• [STUDY TEXT]
Segment Open
Māori wrasse are large, colorful fish that can be found on the Great Barrier Reef.
In a ground-breaking new study, scientists used innovative molecular techniques to explain how corals on the east coast of Australia survived previous tough conditions—enabling the Great Barrier Reef to become the vast reef it is today.
“We sequenced the genomes of 150 individual colonies of the same species of corals and used this to find out which genes are important for survival in inshore reefs,” said the study’s lead author Dr Ira Cooke from James Cook University.
“Genomes are like a time capsule containing an enormous wealth of historical information,” said co-author Professor David Miller from the ARC Centre of Excellence for Coral Reef Studies (Coral CoE).
“Generally, single genomes are really useful in coral studies, but hundreds of genomes for the same species are a goldmine of information,” Prof Miller said.
Segment Closed
• [WHAT YOU HAVE TO DO] Reproduce the passage of the coral genome article starting at "Māori wrasse are" and ending at "James Cook University.".

• [DATA LISTING]
Segment Open
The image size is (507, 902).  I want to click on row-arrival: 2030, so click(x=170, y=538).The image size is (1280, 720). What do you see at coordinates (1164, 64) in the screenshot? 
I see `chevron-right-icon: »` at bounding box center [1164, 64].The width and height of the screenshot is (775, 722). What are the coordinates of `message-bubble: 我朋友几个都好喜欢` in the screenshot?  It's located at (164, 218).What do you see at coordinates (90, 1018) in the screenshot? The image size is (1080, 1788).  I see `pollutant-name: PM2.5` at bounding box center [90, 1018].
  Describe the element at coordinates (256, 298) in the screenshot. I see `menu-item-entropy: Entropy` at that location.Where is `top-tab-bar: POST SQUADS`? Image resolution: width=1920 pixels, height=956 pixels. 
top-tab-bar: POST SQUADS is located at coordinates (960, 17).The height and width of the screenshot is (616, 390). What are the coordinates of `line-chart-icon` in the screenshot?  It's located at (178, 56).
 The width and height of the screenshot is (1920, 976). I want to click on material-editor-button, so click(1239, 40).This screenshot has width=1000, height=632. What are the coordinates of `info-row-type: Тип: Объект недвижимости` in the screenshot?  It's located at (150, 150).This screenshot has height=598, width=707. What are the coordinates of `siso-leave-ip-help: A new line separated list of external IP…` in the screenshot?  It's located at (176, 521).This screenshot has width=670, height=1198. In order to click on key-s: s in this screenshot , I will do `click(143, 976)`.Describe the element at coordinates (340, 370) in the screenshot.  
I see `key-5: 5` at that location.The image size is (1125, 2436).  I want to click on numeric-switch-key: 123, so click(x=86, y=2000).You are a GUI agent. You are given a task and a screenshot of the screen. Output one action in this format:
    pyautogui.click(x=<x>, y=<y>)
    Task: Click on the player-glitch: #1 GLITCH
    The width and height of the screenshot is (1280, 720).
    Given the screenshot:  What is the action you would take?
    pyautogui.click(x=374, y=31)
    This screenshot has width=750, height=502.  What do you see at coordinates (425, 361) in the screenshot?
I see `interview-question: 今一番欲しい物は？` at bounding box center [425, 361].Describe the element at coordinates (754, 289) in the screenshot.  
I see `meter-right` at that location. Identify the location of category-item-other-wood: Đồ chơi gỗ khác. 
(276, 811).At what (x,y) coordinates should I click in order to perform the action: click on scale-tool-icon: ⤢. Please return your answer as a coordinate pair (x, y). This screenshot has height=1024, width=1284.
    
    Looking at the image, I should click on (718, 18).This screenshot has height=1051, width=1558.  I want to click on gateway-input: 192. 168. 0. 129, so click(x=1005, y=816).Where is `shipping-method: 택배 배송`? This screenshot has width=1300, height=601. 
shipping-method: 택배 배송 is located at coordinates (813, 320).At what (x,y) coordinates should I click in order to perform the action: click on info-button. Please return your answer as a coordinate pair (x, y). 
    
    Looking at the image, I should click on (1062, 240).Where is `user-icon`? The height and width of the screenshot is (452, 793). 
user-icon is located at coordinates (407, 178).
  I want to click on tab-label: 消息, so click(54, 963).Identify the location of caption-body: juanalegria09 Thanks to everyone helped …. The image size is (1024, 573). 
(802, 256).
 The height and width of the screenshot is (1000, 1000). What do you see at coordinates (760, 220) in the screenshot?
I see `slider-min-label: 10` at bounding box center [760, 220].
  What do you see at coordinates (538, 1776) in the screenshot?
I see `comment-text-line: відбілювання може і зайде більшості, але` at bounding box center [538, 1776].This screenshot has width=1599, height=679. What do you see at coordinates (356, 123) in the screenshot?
Segment Closed
• [THE ANSWER]
Māori wrasse are large, colorful fish that can be found on the Great Barrier Reef.
In a ground-breaking new study, scientists used innovative molecular techniques to explain how corals on the east coast of Australia survived previous tough conditions—enabling the Great Barrier Reef to become the vast reef it is today.
“We sequenced the genomes of 150 individual colonies of the same species of corals and used this to find out which genes are important for survival in inshore reefs,” said the study’s lead author Dr Ira Cooke from James Cook University.